-------- Dataset content

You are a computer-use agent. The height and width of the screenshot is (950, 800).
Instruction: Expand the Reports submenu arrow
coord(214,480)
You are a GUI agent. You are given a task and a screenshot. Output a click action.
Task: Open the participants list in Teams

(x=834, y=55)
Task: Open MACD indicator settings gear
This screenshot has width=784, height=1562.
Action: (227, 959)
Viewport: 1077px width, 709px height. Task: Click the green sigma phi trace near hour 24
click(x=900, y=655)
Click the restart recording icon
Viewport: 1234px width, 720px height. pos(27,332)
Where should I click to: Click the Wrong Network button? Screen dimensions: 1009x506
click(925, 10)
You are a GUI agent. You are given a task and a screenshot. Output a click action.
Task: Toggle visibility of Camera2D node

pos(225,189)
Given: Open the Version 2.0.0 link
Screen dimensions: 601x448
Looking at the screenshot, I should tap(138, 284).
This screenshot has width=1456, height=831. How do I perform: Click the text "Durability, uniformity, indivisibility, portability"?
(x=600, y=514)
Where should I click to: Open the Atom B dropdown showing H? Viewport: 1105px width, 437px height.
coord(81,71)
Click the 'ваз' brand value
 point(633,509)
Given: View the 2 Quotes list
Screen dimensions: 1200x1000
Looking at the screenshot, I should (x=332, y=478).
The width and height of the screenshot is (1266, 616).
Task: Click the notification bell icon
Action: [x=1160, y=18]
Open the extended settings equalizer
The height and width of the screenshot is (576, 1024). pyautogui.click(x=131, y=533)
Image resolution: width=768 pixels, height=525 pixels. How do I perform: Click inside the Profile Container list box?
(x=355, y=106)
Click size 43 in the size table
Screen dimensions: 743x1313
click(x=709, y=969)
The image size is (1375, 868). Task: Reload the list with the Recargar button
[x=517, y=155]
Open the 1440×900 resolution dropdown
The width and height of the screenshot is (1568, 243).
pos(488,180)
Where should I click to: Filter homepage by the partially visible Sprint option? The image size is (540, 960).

----------------

Output every record exactly as written, with nothing dropped.

You are a computer-use agent. The height and width of the screenshot is (950, 800).
Instruction: Expand the Reports submenu arrow
coord(214,480)
You are a GUI agent. You are given a task and a screenshot. Output a click action.
Task: Open the participants list in Teams

(x=834, y=55)
Task: Open MACD indicator settings gear
This screenshot has width=784, height=1562.
Action: (227, 959)
Viewport: 1077px width, 709px height. Task: Click the green sigma phi trace near hour 24
click(x=900, y=655)
Click the restart recording icon
Viewport: 1234px width, 720px height. pos(27,332)
Where should I click to: Click the Wrong Network button? Screen dimensions: 1009x506
click(925, 10)
You are a GUI agent. You are given a task and a screenshot. Output a click action.
Task: Toggle visibility of Camera2D node

pos(225,189)
Given: Open the Version 2.0.0 link
Screen dimensions: 601x448
Looking at the screenshot, I should tap(138, 284).
This screenshot has width=1456, height=831. How do I perform: Click the text "Durability, uniformity, indivisibility, portability"?
(x=600, y=514)
Where should I click to: Open the Atom B dropdown showing H? Viewport: 1105px width, 437px height.
coord(81,71)
Click the 'ваз' brand value
 point(633,509)
Given: View the 2 Quotes list
Screen dimensions: 1200x1000
Looking at the screenshot, I should (x=332, y=478).
The width and height of the screenshot is (1266, 616).
Task: Click the notification bell icon
Action: [x=1160, y=18]
Open the extended settings equalizer
The height and width of the screenshot is (576, 1024). pyautogui.click(x=131, y=533)
Image resolution: width=768 pixels, height=525 pixels. How do I perform: Click inside the Profile Container list box?
(x=355, y=106)
Click size 43 in the size table
Screen dimensions: 743x1313
click(x=709, y=969)
The image size is (1375, 868). Task: Reload the list with the Recargar button
[x=517, y=155]
Open the 1440×900 resolution dropdown
The width and height of the screenshot is (1568, 243).
pos(488,180)
Where should I click to: Filter homepage by the partially visible Sprint option? The image size is (540, 960).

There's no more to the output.